Notifications and thresholds
Starting with version 4.3 collectd introduces the concept of notifications. This document describes the concept and the related thresholds as they are implemented currently. The concept is also documented in the collectd.conf(5) manual page.
Notifications are generic text messages with an associated severity and a time. Their use is to inform the user about a notable condition, such as an unusual high CPU load or a failed health check. In addition to the severity and time the messages may be associated with performance data using the usual
host/plugin/type tuple. The text doesn't follow any protocol or other specifications and the text of notifications generated by collectd may change without notice between versions. If interpretation of the text should become necessary we will add a computer understandable field or flag for that purpose. The severity can be one of
FAILURE with the usual meaning. The time hopefully is self-explanatory.
Notifications are dispatched in the same manner in which performance data is dispatched: There are "producers", i. e. plugins that create notifications, and "consumers", i. e. plugins that receive notifications and do something with them. Plugins that can either create or receive notifications are right now:
- Exec plugin: The Exec plugin can use notifications in both ways: It can receive notifications from the executed programs and dispatch it to other plugins, and it can receive dispatched notifications from the daemon and execute programs to "handle" the notification. This enables one to submit some custom status to the daemon which provides a stable and extensible infrastructure to act upon the notification.
Also, it's easy to write a script or application which is called with each notification. This script can perform some appropriate action tailored to one's need.
- LogFile plugin: The LogFile plugin has been extended to write notifications to the log file along with the other diagnostic output.
- Network plugin: The notifications can be sent and received using the network plugin, just like performance data.
- Perl plugin: Plugins written in Perl can use notifications, too. The appropriate functions have been ported to Perl so that one can create and dispatch as well as receive and handle notifications.
- SysLog plugin: The SysLog plugin has been extended to support notifications. This feature has just been merged to master, so please be patient while it becomes available into stable release.
- UnixSock plugin: The UnixSock plugin has been extended to provide the
PUTNOTIFcommand. Using this command one can submit notifications to the system using the UNIX domain socket provided by this plugin.
One of the central sources of notifications is to check whether performance values are in an acceptable range. This is done using "Thresholds", the second big change in 4.3. You can define thresholds for any value or group of values which will then be checked.
But besides range checking a possibly less obvious mechanism is enabled if thresholds are configured for a value. Because one appears to be interested in the value, a notification will be created when it hasn't been received for an unusual long time.
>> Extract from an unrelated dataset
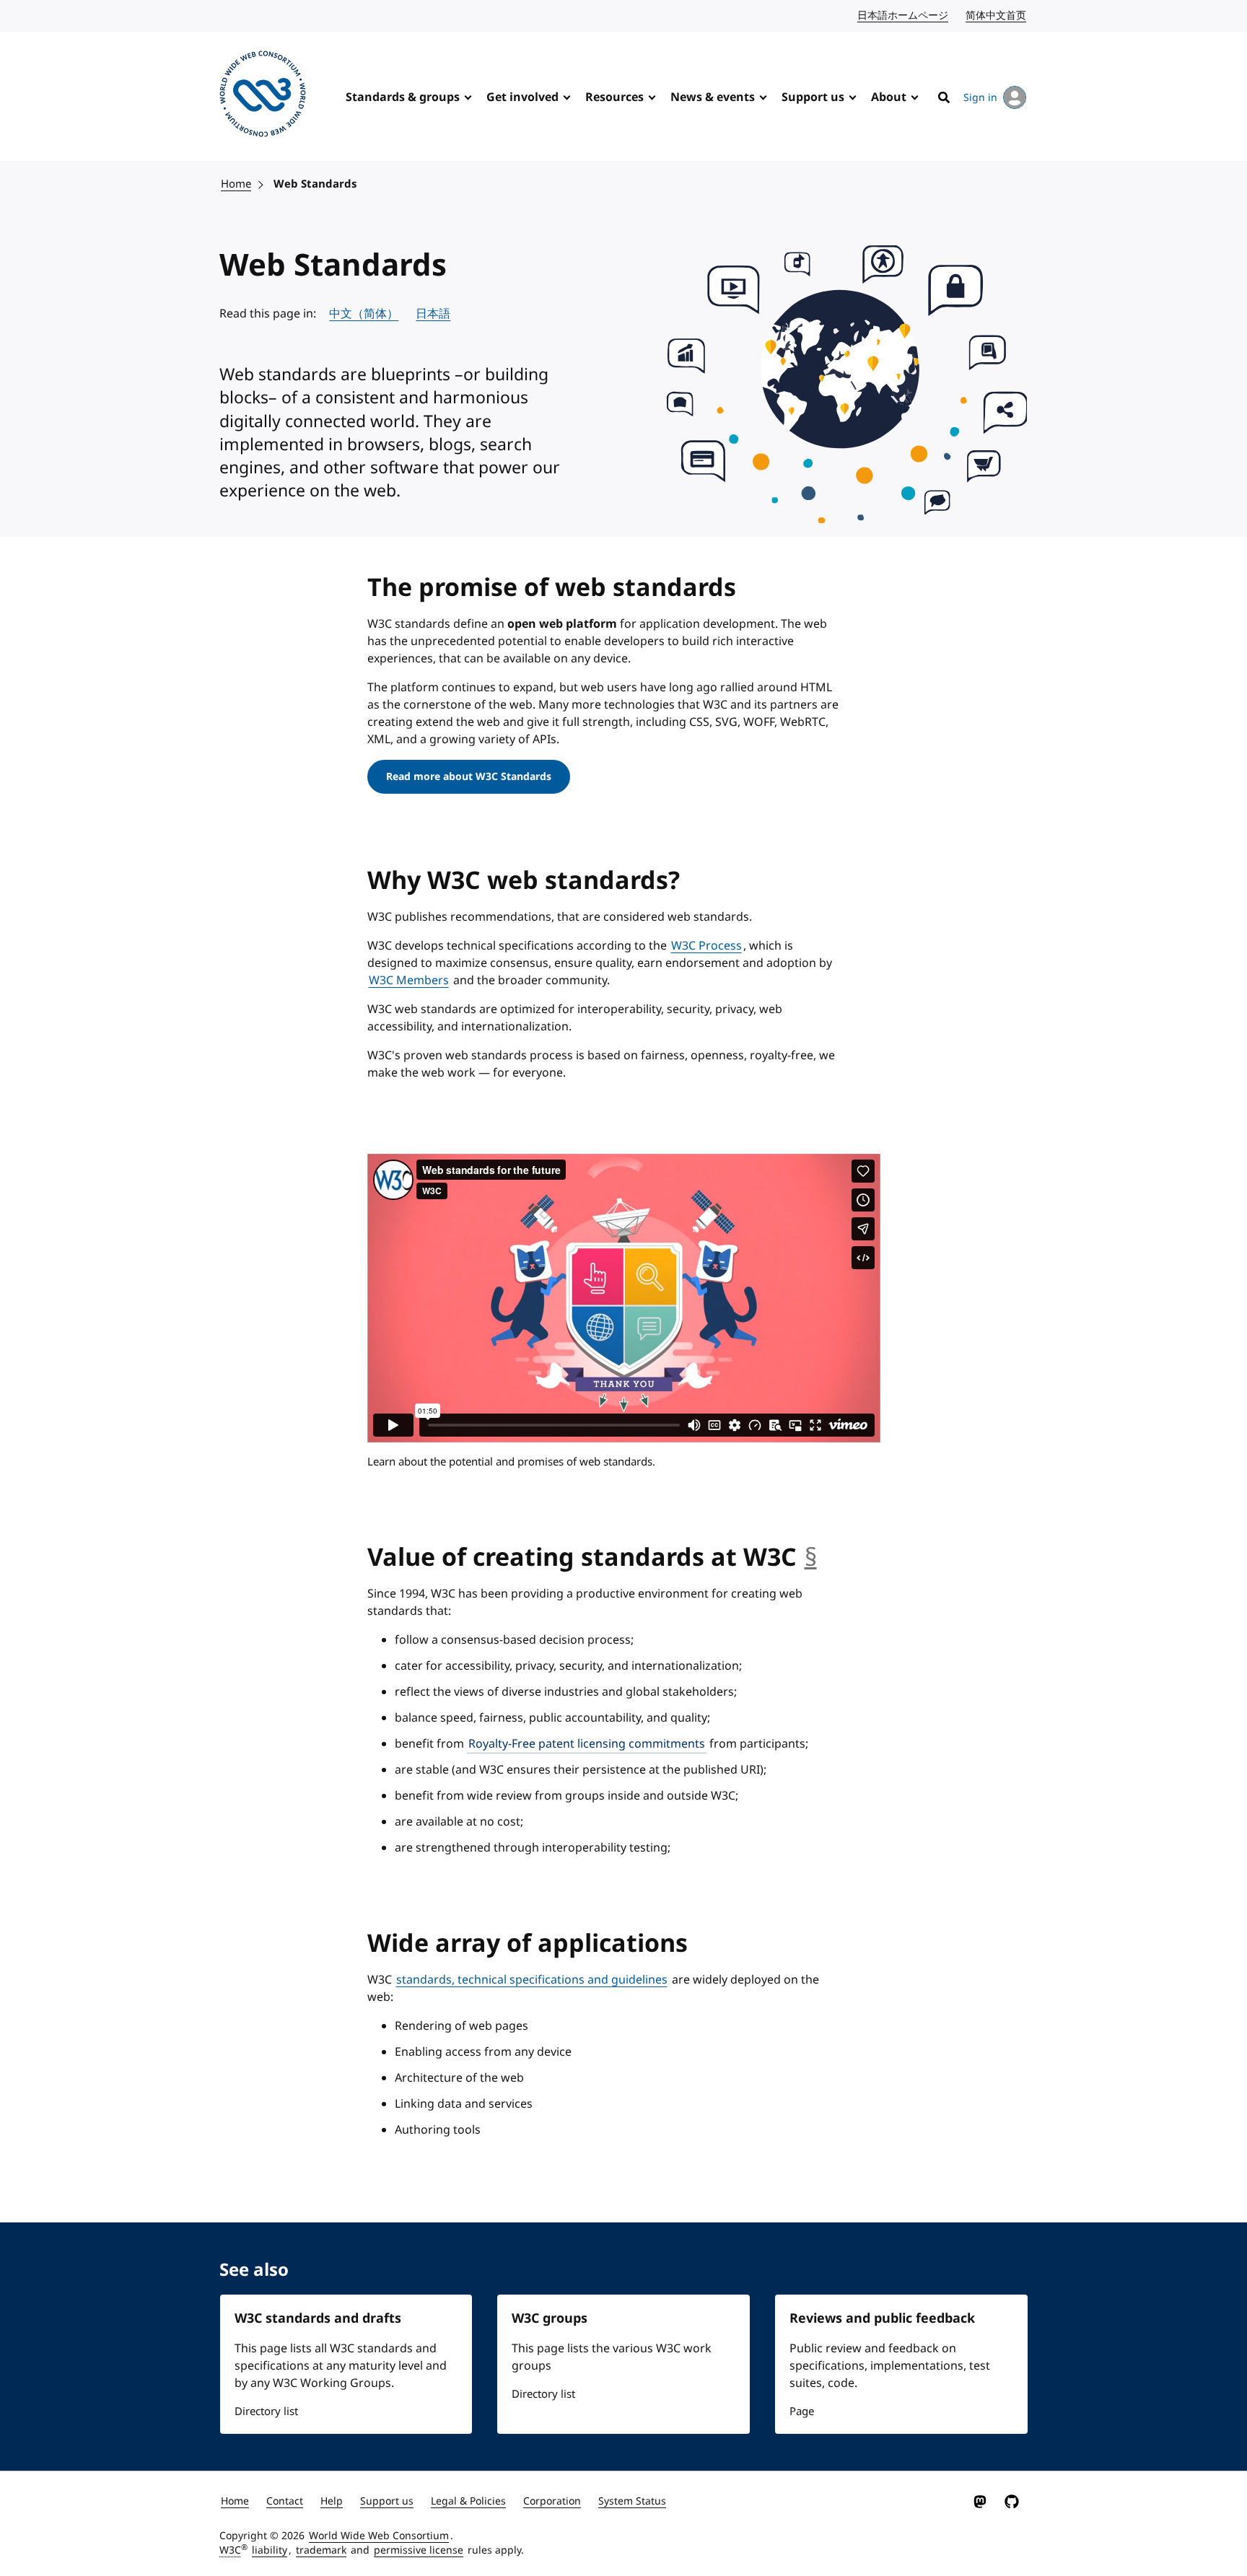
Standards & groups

This way you will get a notification for missing values, too, which would otherwise go unnoticed.
When configuring thresholds you can define if the threshold is supposed to be "persistent". With persistent notifications a notification will be created for each value that is out-of-range. This may result in a high number of notifications, basically one notification each interval. If a threshold is configured to be non-persistent a notification is created for each state change, i. e. when the status changes from "okay" to "out of range" and a second one when it changes back to "okay".
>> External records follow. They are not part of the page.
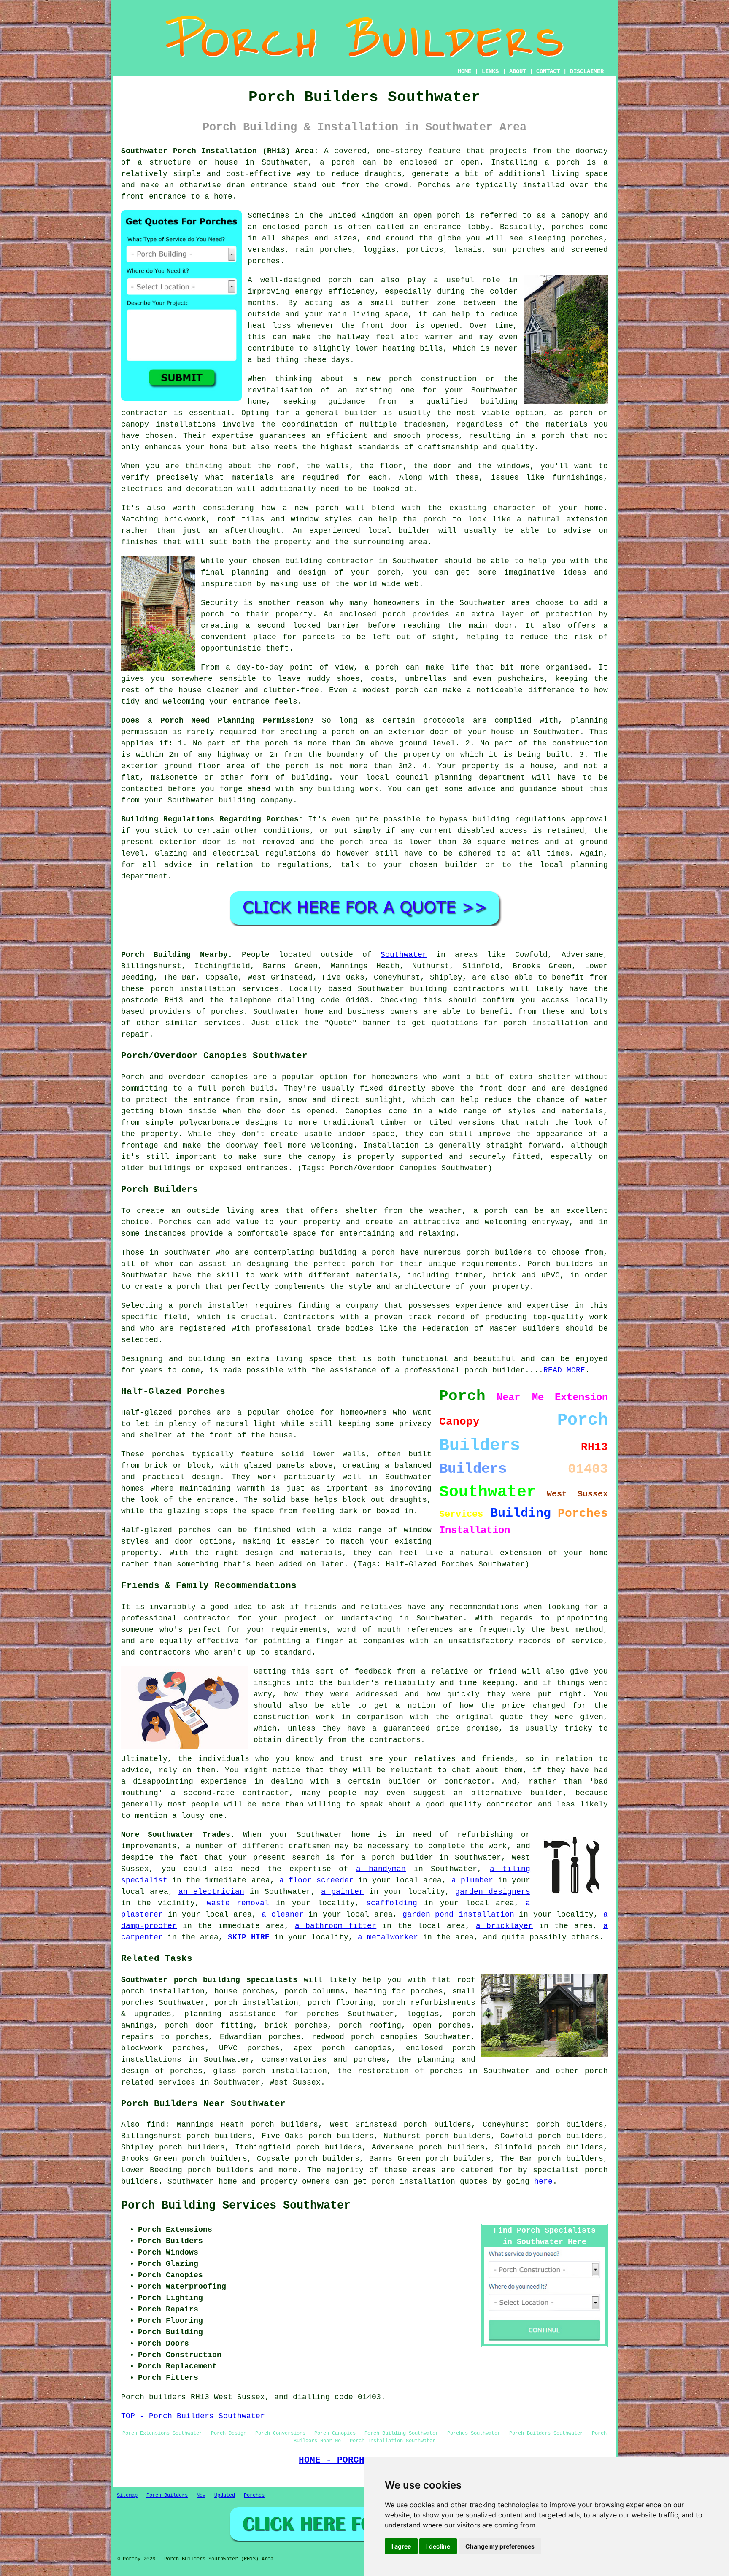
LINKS (490, 71)
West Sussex (295, 2082)
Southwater (404, 954)
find (155, 2124)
There are no detailed plans what we're going to build on top of that infrastructure, but we have some interesting ideas. A plugin which sends notifications to a user using email is a must-have. A plugin which makes a (VoIP)-phonecall would be nice, too. Something using Festival comes to mind. We're always open for new ideas, of course ;)
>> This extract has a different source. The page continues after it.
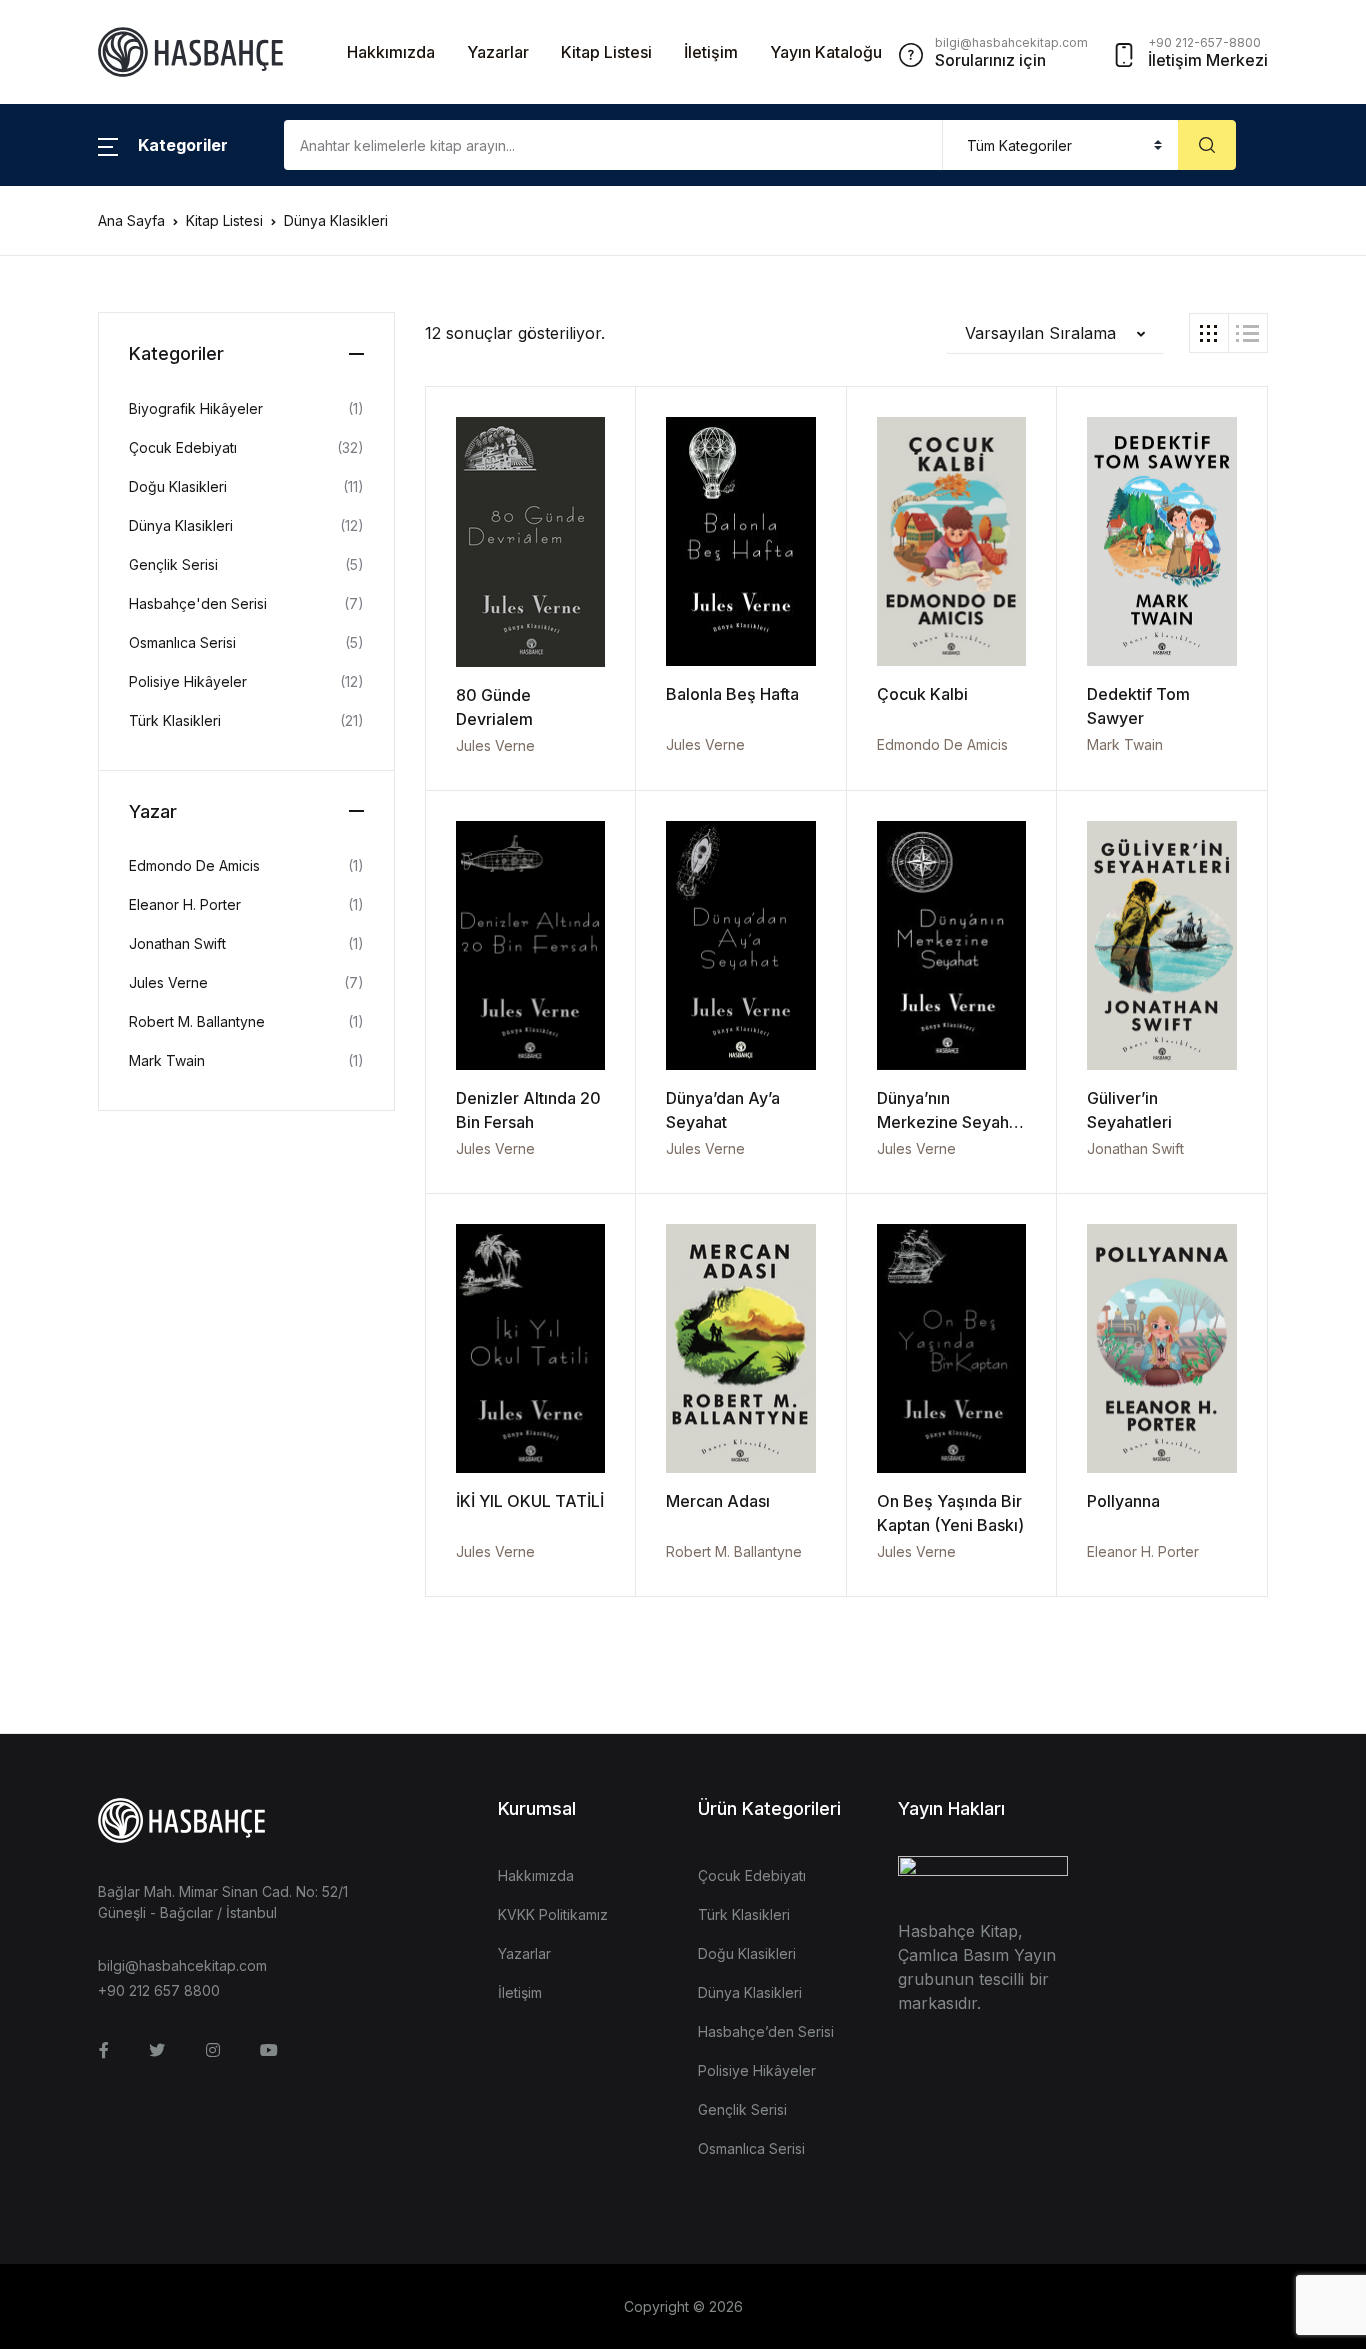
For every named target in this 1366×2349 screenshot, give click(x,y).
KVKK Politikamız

When thinking about the concept of monitoring functionality in collectd, we tried to take advantage from design problems of other solutions. For example, other projects have a "check" which has a certain status. Although health checks and availability checks are important, there are a lot of situations where some performance data needs to be in some range. One example would be the free space in
/var, which should never be less than 100 MByte (or something like that).
Of course, other solutions can do that kind of checks, too. But the way to do this is a disaster: One defines a script to be executed (including arguments) and within the arguments the threshold values are coded. This is not only unreadable but also annoying as hell if every plugin uses its own (or a slightly different) syntax for these thresholds. In our opinion the best solution is to have the plugin report the values and let the daemon decide whether it is good or not. The user gets a uniform interface for defining these threshold limits.
So with collectd's notifications you're very flexible: A notification can inform the user that a host is unreachable, that the harddisk is dead or that the moon was destroyed. But, using the threshold values, a notification can be created when the system temperature exceeds 70 degrees (Celsius), too. So as much functionality as appropriate has been pulled into the daemon so that the plugins can focus on what they were meant to do.